Rede von Innenminister Uwe Schünemann zum 60-jährigen Bestehen der Landsmannschaft der Deutschen aus Russland


Sehr geehrte Damen und Herren,

Ihnen allen, die Sie heute der Einladung von Frau Bischoff, der Vorsitzenden der Landesgruppe Niedersachsen der Landsmannschaft der Deutschen aus Russland, gefolgt sind, sage ich ein herzliches Willkommen in unserer Landeshauptstadt Hannover!

Der Niedersächsische Ministerpräsident David McAllister kann heute leider nicht bei Ihnen erscheinen. Er bedauert dieses sehr und hat mich gebeten, im Namen der Landesregierung die Festrede zu halten. Dieser Bitte komme ich sehr gerne nach – so wie ich auch in der Vergangenheit mich über jede Gelegenheit des inhaltlichen Austauschs mit Ihnen gefreut habe.

━━━━

**Teilaufgaben**
[1] Schreiben Sie aus der Rede alles von „Ihnen allen, die“ abwärts bis einschließlich „unserer Landeshauptstadt Hannover!“ wortgetreu ab.
[2] Wer hat laut der Rede die Anwesenden eingeladen?

**Bereitgestelltes Material**
━━━━

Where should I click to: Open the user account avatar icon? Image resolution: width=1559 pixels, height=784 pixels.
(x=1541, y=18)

━━━━

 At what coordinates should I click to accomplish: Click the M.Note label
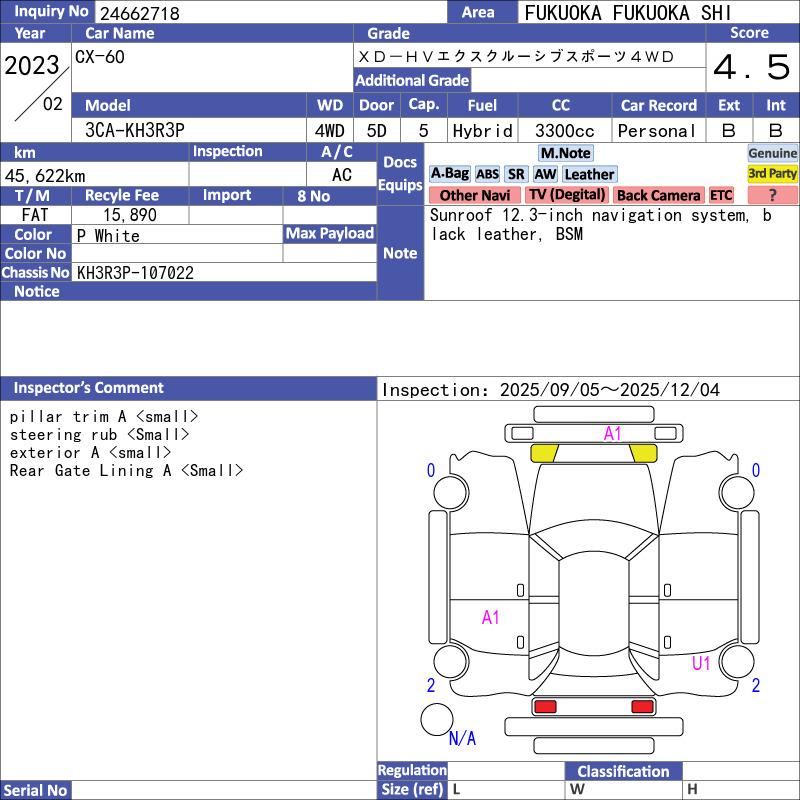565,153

━━━━

**Lösungen**
[1]
Ihnen allen, die Sie heute der Einladung von Frau Bischoff, der Vorsitzenden der Landesgruppe Niedersachsen der Landsmannschaft der Deutschen aus Russland, gefolgt sind, sage ich ein herzliches Willkommen in unserer Landeshauptstadt Hannover!

[2] Frau Bischoff, die Vorsitzende der Landesgruppe Niedersachsen der Landsmannschaft der Deutschen aus Russland.